◆ Exercise goal ◆
Each line of the data has to be retyped exactly as it is.

◆ Records contained in a dataset ◆
-- Opening Marker --

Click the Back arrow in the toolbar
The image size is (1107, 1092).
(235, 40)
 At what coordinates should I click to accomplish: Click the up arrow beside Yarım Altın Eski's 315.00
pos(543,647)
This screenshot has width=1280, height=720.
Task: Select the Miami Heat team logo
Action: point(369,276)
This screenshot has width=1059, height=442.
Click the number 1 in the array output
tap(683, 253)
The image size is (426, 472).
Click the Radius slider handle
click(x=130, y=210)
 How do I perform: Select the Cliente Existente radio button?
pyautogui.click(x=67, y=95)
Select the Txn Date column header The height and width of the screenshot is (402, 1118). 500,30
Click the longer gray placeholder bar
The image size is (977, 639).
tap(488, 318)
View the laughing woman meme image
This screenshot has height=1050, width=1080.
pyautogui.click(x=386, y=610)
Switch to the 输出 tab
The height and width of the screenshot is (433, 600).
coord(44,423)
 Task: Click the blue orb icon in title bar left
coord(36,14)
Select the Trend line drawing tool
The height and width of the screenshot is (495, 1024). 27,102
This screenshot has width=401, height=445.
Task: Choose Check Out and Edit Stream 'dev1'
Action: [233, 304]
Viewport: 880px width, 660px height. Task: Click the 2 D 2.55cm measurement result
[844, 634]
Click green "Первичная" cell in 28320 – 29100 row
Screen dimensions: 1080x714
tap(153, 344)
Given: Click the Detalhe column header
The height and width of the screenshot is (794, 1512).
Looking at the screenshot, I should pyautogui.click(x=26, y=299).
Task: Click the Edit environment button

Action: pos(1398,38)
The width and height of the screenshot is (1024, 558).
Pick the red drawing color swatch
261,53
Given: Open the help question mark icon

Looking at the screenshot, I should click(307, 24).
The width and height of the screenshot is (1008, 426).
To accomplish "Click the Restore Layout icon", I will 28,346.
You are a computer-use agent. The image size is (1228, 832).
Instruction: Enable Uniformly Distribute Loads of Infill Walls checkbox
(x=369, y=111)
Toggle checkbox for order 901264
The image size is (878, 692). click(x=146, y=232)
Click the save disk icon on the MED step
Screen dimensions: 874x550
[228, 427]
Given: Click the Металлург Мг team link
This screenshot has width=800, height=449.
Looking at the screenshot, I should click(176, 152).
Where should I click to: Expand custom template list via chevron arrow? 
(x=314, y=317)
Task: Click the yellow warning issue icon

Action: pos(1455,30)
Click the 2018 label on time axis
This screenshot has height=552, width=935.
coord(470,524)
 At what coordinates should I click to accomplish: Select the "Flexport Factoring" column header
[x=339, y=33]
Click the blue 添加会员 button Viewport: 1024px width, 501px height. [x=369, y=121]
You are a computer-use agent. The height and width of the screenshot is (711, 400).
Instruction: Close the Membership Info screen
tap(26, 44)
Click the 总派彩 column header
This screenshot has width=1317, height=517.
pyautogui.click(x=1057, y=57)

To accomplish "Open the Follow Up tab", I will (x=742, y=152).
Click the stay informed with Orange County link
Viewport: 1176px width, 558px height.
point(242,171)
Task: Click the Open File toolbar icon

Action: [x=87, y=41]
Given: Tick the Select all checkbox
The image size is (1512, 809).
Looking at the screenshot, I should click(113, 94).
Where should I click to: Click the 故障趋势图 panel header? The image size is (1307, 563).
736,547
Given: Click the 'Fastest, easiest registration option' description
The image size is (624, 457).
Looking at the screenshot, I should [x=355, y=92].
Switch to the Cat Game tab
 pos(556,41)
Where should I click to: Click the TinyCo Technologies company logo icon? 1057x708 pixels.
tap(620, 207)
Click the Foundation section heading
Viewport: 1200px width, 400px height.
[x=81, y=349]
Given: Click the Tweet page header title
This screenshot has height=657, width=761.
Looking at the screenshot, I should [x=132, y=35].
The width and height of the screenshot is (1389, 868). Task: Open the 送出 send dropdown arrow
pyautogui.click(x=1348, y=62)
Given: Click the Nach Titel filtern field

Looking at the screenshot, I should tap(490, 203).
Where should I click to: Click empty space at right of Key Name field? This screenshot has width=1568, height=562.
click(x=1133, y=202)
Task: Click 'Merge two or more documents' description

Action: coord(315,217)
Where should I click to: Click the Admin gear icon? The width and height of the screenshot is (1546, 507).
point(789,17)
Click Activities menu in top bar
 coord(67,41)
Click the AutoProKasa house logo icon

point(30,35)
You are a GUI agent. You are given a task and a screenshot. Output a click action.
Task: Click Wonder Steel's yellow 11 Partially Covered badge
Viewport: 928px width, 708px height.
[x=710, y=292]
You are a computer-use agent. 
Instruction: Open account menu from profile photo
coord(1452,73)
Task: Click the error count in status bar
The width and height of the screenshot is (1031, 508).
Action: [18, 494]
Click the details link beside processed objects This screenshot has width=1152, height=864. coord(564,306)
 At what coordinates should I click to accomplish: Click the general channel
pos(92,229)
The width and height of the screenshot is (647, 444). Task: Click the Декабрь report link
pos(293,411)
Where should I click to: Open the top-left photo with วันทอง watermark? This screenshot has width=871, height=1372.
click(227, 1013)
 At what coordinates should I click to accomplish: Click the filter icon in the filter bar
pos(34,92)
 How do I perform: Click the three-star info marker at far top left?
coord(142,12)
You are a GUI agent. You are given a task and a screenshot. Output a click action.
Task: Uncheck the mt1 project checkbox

-- Closing Marker --

◆ Response below ◆
Click the Back arrow in the toolbar
The image size is (1107, 1092).
(235, 40)
 At what coordinates should I click to accomplish: Click the up arrow beside Yarım Altın Eski's 315.00
pos(543,647)
This screenshot has width=1280, height=720.
Task: Select the Miami Heat team logo
Action: point(369,276)
This screenshot has width=1059, height=442.
Click the number 1 in the array output
tap(683, 253)
The image size is (426, 472).
Click the Radius slider handle
click(x=130, y=210)
 How do I perform: Select the Cliente Existente radio button?
pyautogui.click(x=67, y=95)
Select the Txn Date column header The height and width of the screenshot is (402, 1118). 500,30
Click the longer gray placeholder bar
The image size is (977, 639).
tap(488, 318)
View the laughing woman meme image
This screenshot has height=1050, width=1080.
pyautogui.click(x=386, y=610)
Switch to the 输出 tab
The height and width of the screenshot is (433, 600).
coord(44,423)
 Task: Click the blue orb icon in title bar left
coord(36,14)
Select the Trend line drawing tool
The height and width of the screenshot is (495, 1024). 27,102
This screenshot has width=401, height=445.
Task: Choose Check Out and Edit Stream 'dev1'
Action: [233, 304]
Viewport: 880px width, 660px height. Task: Click the 2 D 2.55cm measurement result
[844, 634]
Click green "Первичная" cell in 28320 – 29100 row
Screen dimensions: 1080x714
tap(153, 344)
Given: Click the Detalhe column header
The height and width of the screenshot is (794, 1512).
Looking at the screenshot, I should pyautogui.click(x=26, y=299).
Task: Click the Edit environment button

Action: pos(1398,38)
The width and height of the screenshot is (1024, 558).
Pick the red drawing color swatch
261,53
Given: Open the help question mark icon

Looking at the screenshot, I should click(307, 24).
The width and height of the screenshot is (1008, 426).
To accomplish "Click the Restore Layout icon", I will 28,346.
You are a computer-use agent. The image size is (1228, 832).
Instruction: Enable Uniformly Distribute Loads of Infill Walls checkbox
(x=369, y=111)
Toggle checkbox for order 901264
The image size is (878, 692). click(x=146, y=232)
Click the save disk icon on the MED step
Screen dimensions: 874x550
[228, 427]
Given: Click the Металлург Мг team link
This screenshot has width=800, height=449.
Looking at the screenshot, I should click(176, 152).
Where should I click to: Expand custom template list via chevron arrow? 
(x=314, y=317)
Task: Click the yellow warning issue icon

Action: pos(1455,30)
Click the 2018 label on time axis
This screenshot has height=552, width=935.
coord(470,524)
 At what coordinates should I click to accomplish: Select the "Flexport Factoring" column header
[x=339, y=33]
Click the blue 添加会员 button Viewport: 1024px width, 501px height. [x=369, y=121]
You are a computer-use agent. The height and width of the screenshot is (711, 400).
Instruction: Close the Membership Info screen
tap(26, 44)
Click the 总派彩 column header
This screenshot has width=1317, height=517.
pyautogui.click(x=1057, y=57)

To accomplish "Open the Follow Up tab", I will (x=742, y=152).
Click the stay informed with Orange County link
Viewport: 1176px width, 558px height.
point(242,171)
Task: Click the Open File toolbar icon

Action: [x=87, y=41]
Given: Tick the Select all checkbox
The image size is (1512, 809).
Looking at the screenshot, I should click(113, 94).
Where should I click to: Click the 故障趋势图 panel header? The image size is (1307, 563).
736,547
Given: Click the 'Fastest, easiest registration option' description
The image size is (624, 457).
Looking at the screenshot, I should [x=355, y=92].
Switch to the Cat Game tab
 pos(556,41)
Where should I click to: Click the TinyCo Technologies company logo icon? 1057x708 pixels.
tap(620, 207)
Click the Foundation section heading
Viewport: 1200px width, 400px height.
[x=81, y=349]
Given: Click the Tweet page header title
This screenshot has height=657, width=761.
Looking at the screenshot, I should [x=132, y=35].
The width and height of the screenshot is (1389, 868). Task: Open the 送出 send dropdown arrow
pyautogui.click(x=1348, y=62)
Given: Click the Nach Titel filtern field

Looking at the screenshot, I should tap(490, 203).
Where should I click to: Click empty space at right of Key Name field? This screenshot has width=1568, height=562.
click(x=1133, y=202)
Task: Click 'Merge two or more documents' description

Action: coord(315,217)
Where should I click to: Click the Admin gear icon? The width and height of the screenshot is (1546, 507).
point(789,17)
Click Activities menu in top bar
 coord(67,41)
Click the AutoProKasa house logo icon

point(30,35)
You are a GUI agent. You are given a task and a screenshot. Output a click action.
Task: Click Wonder Steel's yellow 11 Partially Covered badge
Viewport: 928px width, 708px height.
[x=710, y=292]
You are a computer-use agent. 
Instruction: Open account menu from profile photo
coord(1452,73)
Task: Click the error count in status bar
The width and height of the screenshot is (1031, 508).
Action: [18, 494]
Click the details link beside processed objects This screenshot has width=1152, height=864. coord(564,306)
 At what coordinates should I click to accomplish: Click the general channel
pos(92,229)
The width and height of the screenshot is (647, 444). Task: Click the Декабрь report link
pos(293,411)
Where should I click to: Open the top-left photo with วันทอง watermark? This screenshot has width=871, height=1372.
click(227, 1013)
 At what coordinates should I click to accomplish: Click the filter icon in the filter bar
pos(34,92)
 How do I perform: Click the three-star info marker at far top left?
coord(142,12)
You are a GUI agent. You are given a task and a screenshot. Output a click action.
Task: Uncheck the mt1 project checkbox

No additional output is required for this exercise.